Exercise directions - Please reproduce every one of the entries below word for word, changing nothing.

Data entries
>> BEGIN

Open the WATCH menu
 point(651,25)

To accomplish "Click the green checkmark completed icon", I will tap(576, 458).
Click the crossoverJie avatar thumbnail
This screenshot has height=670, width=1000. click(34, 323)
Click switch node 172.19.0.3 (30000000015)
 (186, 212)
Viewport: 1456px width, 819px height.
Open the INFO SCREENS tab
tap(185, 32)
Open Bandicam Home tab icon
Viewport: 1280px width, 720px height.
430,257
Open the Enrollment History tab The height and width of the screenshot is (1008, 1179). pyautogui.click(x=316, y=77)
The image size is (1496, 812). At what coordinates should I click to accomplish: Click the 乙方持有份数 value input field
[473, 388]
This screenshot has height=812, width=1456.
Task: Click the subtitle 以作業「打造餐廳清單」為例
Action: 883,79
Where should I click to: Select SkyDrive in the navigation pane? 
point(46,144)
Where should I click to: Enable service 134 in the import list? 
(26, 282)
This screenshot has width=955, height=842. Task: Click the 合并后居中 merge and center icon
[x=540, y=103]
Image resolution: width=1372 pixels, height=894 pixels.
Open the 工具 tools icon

>> END

Reply -
Open the WATCH menu
 point(651,25)

To accomplish "Click the green checkmark completed icon", I will tap(576, 458).
Click the crossoverJie avatar thumbnail
This screenshot has height=670, width=1000. click(34, 323)
Click switch node 172.19.0.3 (30000000015)
 (186, 212)
Viewport: 1456px width, 819px height.
Open the INFO SCREENS tab
tap(185, 32)
Open Bandicam Home tab icon
Viewport: 1280px width, 720px height.
430,257
Open the Enrollment History tab The height and width of the screenshot is (1008, 1179). pyautogui.click(x=316, y=77)
The image size is (1496, 812). At what coordinates should I click to accomplish: Click the 乙方持有份数 value input field
[473, 388]
This screenshot has height=812, width=1456.
Task: Click the subtitle 以作業「打造餐廳清單」為例
Action: 883,79
Where should I click to: Select SkyDrive in the navigation pane? 
point(46,144)
Where should I click to: Enable service 134 in the import list? 
(26, 282)
This screenshot has width=955, height=842. Task: Click the 合并后居中 merge and center icon
[x=540, y=103]
Image resolution: width=1372 pixels, height=894 pixels.
Open the 工具 tools icon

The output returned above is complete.